The problem with the Slate piece, and even the study underlying it, is that they bury the lede: It’s not the cooking sucks. It’s that being poor sucks, and being a poor woman sucks even more (to be clear: not because there’s anything inherently bad about being a woman, but because women seldom get just and equal treatment in this world). Yes, cooking is expensive, as Marcotte and the study note, but it’s still the cheapest option. When the cheapest option is too costly, the problem is fundamentally economic.

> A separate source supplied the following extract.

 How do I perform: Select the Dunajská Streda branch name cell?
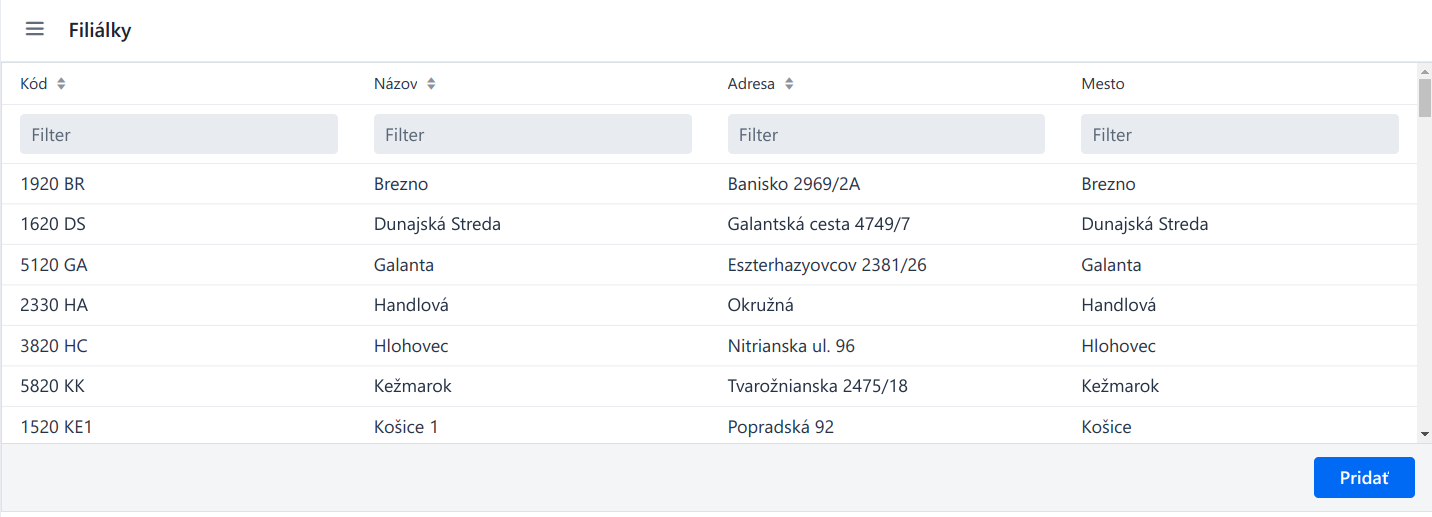pyautogui.click(x=437, y=225)
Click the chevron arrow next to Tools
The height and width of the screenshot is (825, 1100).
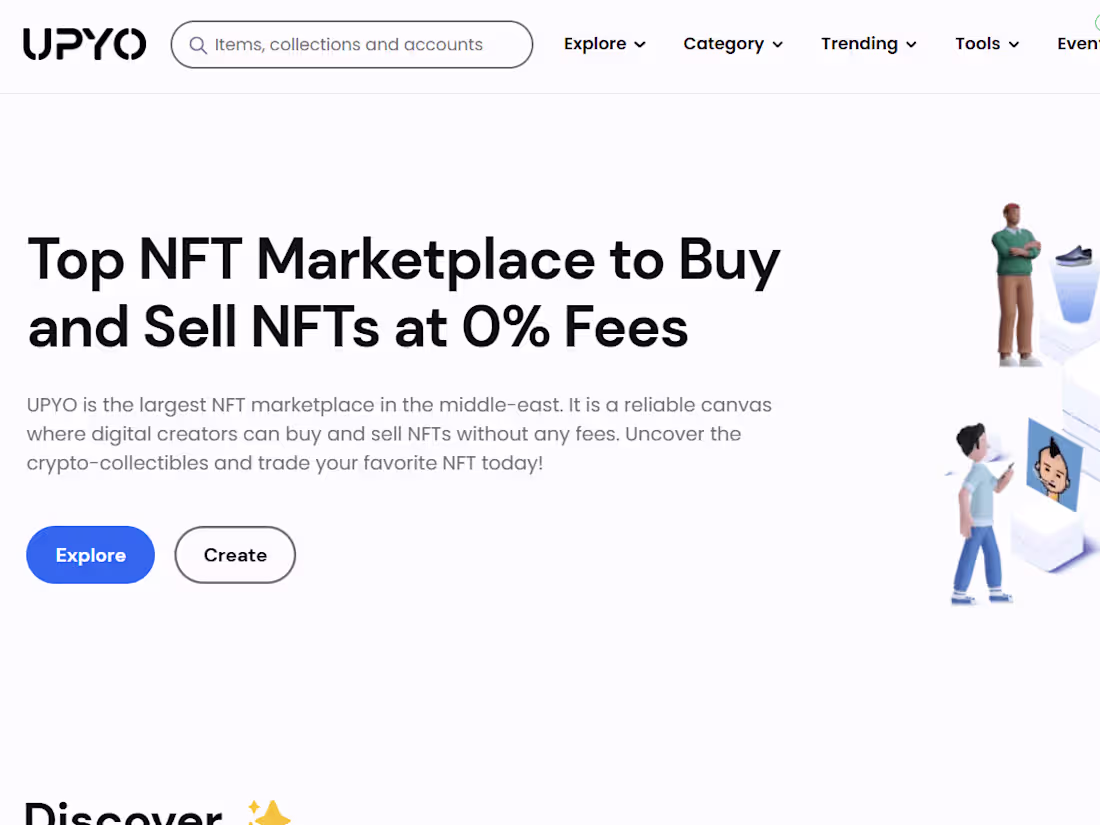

@Josh Michtom@facebook Good point. Also, seriously religious men still thank god every morning for not having been born a woman. (“Sheh lo asa mi ishta”: some context and explanation here http://www.myjewishlearning.com/texts/Liturgy_and_Prayers/Siddur_Prayer_Book/Preliminary_Readings/Who_Has_Not_Made_Me_a_Woman.shtml) When they stop being grateful, I’ll stop being angry.

Sloane (#675)

@Josh Michtom@facebook A church-run food pantry in my neighborhood is always happy to receive food donations, but they also suggest donations of kitchen equipment or even time to teach people to cook. It’s hard to live on rice and beans when you don’t have the pan to cook them in!

Monica (#7,691)

My live-in BF and I work nearly-opposite schedules (me: M-F, him: Fri-Sat-Sun), so whoever has the day off makes dinner and does daily household stuff. It is SO NICE to come home to dinner already on the table! And we’re pretty appreciative of each other’s efforts, because we know firsthand what’s involved.

(On the other hand, our schedule means that we don’t get a lot of free time together.)

Also, from the article:

3) Nobody gets dessert til dinner is put away. But then everybody gets dessert!

4) Some people like pot

… wut? Does pot make cleanup easier? Or is it something that people like for dessert? :)

EmilyAnomaly (#4,238)

My dad worked nights (by choice) and my mom worked full time and attended grad school during my teen years. I often did the cooking and the cleaning up. I wish I could have had family dinners. If I ever have a family, I want the everybody-pitch-in dynamic.